(Collected data entries)
• • • • •

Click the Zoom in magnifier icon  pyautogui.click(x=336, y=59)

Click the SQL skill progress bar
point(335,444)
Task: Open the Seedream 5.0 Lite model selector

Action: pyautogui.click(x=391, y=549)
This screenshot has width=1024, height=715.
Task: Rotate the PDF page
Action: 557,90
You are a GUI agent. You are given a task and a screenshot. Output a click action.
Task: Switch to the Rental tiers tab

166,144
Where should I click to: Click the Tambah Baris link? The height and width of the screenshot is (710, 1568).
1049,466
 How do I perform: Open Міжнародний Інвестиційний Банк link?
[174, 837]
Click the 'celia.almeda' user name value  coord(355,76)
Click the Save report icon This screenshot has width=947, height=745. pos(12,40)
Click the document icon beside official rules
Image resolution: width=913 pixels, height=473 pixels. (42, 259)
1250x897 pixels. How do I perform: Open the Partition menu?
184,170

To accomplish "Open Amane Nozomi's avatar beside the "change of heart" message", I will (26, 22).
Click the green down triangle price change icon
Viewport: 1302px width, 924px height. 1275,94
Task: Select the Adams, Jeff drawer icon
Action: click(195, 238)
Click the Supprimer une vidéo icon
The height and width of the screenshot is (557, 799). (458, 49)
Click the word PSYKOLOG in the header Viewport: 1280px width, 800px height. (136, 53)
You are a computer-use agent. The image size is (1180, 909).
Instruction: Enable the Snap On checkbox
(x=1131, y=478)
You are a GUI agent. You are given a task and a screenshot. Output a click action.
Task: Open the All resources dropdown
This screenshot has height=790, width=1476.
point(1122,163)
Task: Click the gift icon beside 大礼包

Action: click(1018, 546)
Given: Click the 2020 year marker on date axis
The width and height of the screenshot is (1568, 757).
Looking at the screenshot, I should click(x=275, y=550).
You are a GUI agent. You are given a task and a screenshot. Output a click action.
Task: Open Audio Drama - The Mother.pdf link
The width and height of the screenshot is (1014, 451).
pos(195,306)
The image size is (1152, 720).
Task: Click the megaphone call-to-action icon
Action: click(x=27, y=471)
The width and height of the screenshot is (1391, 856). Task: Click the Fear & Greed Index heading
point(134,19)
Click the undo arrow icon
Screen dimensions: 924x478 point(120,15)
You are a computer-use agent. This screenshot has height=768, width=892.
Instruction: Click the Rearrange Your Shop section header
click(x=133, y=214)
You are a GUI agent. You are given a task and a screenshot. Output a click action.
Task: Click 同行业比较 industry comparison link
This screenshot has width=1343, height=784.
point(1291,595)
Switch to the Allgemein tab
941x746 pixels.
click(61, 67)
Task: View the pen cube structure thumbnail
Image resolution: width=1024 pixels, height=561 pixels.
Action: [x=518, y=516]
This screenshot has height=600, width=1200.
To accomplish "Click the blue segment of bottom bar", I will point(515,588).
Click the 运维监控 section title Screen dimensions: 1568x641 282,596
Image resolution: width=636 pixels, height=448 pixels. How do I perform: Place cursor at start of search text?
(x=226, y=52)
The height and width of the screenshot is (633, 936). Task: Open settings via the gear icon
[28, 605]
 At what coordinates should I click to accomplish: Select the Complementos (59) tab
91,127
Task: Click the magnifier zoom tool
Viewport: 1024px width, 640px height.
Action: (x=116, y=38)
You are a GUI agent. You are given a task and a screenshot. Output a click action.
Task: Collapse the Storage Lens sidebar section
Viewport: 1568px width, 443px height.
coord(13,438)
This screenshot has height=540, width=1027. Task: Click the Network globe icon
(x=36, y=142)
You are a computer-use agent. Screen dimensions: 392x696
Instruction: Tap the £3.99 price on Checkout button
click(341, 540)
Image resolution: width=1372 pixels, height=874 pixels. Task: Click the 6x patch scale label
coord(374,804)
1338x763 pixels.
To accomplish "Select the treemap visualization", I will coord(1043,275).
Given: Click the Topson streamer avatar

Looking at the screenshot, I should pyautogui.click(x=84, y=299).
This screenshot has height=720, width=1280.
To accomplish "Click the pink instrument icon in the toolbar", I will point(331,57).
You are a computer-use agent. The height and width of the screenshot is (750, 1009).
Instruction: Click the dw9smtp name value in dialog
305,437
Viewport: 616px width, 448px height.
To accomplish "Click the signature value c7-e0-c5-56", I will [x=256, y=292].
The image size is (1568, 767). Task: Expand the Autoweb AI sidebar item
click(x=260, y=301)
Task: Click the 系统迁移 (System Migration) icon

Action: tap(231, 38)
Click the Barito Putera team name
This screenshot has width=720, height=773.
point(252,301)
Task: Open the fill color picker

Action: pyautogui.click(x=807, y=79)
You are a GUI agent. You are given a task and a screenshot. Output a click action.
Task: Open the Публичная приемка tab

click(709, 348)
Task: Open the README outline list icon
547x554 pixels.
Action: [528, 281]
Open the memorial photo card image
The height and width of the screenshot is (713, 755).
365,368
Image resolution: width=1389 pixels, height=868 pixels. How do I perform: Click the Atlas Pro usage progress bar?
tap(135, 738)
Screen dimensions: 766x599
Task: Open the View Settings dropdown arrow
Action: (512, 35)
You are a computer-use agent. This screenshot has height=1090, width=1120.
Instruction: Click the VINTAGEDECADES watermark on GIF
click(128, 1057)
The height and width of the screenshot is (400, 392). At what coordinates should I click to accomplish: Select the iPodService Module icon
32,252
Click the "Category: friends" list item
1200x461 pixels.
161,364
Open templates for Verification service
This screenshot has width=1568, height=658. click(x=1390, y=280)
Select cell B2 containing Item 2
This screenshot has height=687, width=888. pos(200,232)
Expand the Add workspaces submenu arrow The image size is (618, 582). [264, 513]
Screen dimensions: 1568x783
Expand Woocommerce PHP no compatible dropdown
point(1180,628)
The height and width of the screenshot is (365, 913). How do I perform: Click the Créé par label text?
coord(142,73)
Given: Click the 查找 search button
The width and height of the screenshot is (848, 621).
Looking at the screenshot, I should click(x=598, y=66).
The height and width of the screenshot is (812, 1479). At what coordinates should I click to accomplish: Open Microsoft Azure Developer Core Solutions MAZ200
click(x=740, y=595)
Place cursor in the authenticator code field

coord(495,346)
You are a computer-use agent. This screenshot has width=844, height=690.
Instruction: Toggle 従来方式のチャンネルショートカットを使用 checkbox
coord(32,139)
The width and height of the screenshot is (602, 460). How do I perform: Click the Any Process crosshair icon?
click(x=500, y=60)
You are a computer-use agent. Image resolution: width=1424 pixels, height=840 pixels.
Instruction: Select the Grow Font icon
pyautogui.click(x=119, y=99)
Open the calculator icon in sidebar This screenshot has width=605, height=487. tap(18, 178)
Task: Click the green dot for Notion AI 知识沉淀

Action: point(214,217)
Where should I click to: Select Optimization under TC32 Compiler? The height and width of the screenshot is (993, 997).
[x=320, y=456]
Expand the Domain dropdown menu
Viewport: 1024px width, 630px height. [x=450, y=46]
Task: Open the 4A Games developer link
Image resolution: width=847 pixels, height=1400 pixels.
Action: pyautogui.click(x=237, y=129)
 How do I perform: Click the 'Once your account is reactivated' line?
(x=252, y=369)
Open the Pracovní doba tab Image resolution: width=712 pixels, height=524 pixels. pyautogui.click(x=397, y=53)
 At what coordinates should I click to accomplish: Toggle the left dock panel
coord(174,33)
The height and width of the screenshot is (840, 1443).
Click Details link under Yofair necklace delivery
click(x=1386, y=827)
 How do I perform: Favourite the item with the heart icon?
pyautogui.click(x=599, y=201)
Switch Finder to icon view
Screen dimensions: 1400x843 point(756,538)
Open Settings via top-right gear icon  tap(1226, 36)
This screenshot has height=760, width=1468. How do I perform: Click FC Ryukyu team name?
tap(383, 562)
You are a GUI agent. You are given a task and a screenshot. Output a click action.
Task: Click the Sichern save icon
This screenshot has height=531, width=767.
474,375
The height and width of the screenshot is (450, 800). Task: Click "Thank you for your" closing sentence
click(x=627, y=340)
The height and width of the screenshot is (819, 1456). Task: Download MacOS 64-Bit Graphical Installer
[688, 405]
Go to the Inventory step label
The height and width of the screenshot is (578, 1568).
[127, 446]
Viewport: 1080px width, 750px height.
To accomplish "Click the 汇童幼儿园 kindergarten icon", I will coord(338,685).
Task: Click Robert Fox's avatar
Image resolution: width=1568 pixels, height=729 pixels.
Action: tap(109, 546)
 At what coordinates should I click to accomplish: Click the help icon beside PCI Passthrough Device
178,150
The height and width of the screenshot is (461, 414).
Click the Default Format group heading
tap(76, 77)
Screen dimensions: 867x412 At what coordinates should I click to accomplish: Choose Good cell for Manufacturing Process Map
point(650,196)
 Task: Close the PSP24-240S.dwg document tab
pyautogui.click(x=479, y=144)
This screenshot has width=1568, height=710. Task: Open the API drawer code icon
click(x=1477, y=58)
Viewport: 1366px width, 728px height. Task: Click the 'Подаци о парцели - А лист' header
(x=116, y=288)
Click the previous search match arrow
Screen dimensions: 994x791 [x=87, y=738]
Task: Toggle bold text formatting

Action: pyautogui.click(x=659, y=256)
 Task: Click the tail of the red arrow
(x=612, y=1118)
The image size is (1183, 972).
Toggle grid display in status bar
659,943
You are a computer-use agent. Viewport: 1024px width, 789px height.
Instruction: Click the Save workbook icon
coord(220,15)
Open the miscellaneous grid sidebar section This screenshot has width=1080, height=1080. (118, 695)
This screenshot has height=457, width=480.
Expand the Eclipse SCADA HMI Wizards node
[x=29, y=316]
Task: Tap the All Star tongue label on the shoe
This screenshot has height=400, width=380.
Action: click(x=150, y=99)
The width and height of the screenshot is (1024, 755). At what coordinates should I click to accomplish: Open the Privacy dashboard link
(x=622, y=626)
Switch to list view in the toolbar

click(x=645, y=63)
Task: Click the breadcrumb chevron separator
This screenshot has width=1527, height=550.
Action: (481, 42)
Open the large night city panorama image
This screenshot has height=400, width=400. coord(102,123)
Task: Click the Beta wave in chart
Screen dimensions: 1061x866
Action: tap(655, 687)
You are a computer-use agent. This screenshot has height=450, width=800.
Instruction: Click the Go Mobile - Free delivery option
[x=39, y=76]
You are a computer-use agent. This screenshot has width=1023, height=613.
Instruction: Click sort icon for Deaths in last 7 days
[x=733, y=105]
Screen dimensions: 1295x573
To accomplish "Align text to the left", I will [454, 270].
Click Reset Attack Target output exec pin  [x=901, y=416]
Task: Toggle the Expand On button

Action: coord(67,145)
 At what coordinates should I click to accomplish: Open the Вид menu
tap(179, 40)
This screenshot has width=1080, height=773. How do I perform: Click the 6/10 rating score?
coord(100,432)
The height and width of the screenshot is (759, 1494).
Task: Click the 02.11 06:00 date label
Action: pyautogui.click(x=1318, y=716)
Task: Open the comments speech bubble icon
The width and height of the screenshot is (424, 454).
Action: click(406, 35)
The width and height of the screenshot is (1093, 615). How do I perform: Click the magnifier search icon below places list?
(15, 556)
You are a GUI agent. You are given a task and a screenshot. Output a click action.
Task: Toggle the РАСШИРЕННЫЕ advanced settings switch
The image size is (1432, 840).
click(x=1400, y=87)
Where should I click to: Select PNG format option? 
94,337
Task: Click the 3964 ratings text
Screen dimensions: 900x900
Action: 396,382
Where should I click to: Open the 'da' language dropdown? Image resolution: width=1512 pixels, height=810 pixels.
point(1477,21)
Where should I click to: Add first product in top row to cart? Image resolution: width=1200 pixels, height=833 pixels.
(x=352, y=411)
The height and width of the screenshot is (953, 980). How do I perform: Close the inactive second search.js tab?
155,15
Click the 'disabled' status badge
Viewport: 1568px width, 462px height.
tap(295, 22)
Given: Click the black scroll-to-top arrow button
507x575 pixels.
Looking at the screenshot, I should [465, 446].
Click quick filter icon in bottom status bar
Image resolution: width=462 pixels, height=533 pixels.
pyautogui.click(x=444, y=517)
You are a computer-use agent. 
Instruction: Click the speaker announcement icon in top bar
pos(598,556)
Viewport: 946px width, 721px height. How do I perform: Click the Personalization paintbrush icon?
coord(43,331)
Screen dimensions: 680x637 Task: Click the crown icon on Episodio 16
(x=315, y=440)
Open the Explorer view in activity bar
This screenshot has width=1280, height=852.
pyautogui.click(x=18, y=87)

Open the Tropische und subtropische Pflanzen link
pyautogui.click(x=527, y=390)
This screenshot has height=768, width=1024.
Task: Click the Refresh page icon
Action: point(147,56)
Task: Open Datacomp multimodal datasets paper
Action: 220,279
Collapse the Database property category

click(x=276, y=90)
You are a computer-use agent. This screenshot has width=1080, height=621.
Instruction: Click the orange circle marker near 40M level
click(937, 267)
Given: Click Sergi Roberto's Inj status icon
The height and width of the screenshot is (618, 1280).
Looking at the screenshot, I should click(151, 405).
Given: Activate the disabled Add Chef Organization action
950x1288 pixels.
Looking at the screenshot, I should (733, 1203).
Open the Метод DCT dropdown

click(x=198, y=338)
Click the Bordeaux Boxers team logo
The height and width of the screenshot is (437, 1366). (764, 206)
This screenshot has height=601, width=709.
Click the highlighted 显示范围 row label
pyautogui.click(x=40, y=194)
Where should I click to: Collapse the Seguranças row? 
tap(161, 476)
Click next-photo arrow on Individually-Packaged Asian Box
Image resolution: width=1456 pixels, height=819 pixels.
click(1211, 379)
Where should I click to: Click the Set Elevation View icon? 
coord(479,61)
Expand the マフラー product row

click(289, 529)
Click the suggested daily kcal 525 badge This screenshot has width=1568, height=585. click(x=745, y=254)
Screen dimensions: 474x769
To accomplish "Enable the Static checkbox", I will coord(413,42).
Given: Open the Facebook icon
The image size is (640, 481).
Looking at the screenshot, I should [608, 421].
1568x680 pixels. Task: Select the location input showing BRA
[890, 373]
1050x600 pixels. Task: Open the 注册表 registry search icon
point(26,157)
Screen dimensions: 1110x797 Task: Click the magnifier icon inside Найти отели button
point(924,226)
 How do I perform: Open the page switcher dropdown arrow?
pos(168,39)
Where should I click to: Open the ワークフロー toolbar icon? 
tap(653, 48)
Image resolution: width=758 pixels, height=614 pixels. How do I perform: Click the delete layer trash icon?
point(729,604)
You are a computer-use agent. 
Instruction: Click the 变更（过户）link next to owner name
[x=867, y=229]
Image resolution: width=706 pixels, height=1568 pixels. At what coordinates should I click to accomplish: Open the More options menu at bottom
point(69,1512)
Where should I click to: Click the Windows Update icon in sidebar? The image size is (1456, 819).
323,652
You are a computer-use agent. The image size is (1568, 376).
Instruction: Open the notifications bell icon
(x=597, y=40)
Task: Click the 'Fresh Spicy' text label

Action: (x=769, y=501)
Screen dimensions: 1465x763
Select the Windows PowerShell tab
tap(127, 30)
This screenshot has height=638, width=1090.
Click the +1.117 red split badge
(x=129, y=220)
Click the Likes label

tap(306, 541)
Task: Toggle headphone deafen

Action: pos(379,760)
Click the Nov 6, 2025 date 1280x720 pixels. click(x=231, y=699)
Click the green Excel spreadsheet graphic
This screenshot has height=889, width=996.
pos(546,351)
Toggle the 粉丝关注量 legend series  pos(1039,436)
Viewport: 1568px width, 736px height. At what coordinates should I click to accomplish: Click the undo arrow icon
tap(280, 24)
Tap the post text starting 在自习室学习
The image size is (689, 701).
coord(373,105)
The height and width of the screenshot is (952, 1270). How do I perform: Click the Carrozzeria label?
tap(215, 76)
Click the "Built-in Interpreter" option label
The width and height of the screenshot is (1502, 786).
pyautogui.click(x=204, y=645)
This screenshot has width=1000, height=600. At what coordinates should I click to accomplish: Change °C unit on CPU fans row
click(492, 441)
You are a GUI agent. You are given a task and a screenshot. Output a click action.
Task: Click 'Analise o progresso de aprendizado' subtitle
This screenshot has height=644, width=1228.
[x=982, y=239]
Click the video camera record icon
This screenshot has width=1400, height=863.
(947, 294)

• • • • •

■ **Brief**
For each line of the data that has the word "will", report that line.

■ **Your solution**
To accomplish "Open Amane Nozomi's avatar beside the "change of heart" message", I will (26, 22).
To accomplish "Click the blue segment of bottom bar", I will point(515,588).
To accomplish "Select the treemap visualization", I will coord(1043,275).
To accomplish "Click the pink instrument icon in the toolbar", I will point(331,57).
To accomplish "Click the signature value c7-e0-c5-56", I will [x=256, y=292].
To accomplish "Click the 汇童幼儿园 kindergarten icon", I will coord(338,685).
To accomplish "Align text to the left", I will [454, 270].
To accomplish "Enable the Static checkbox", I will coord(413,42).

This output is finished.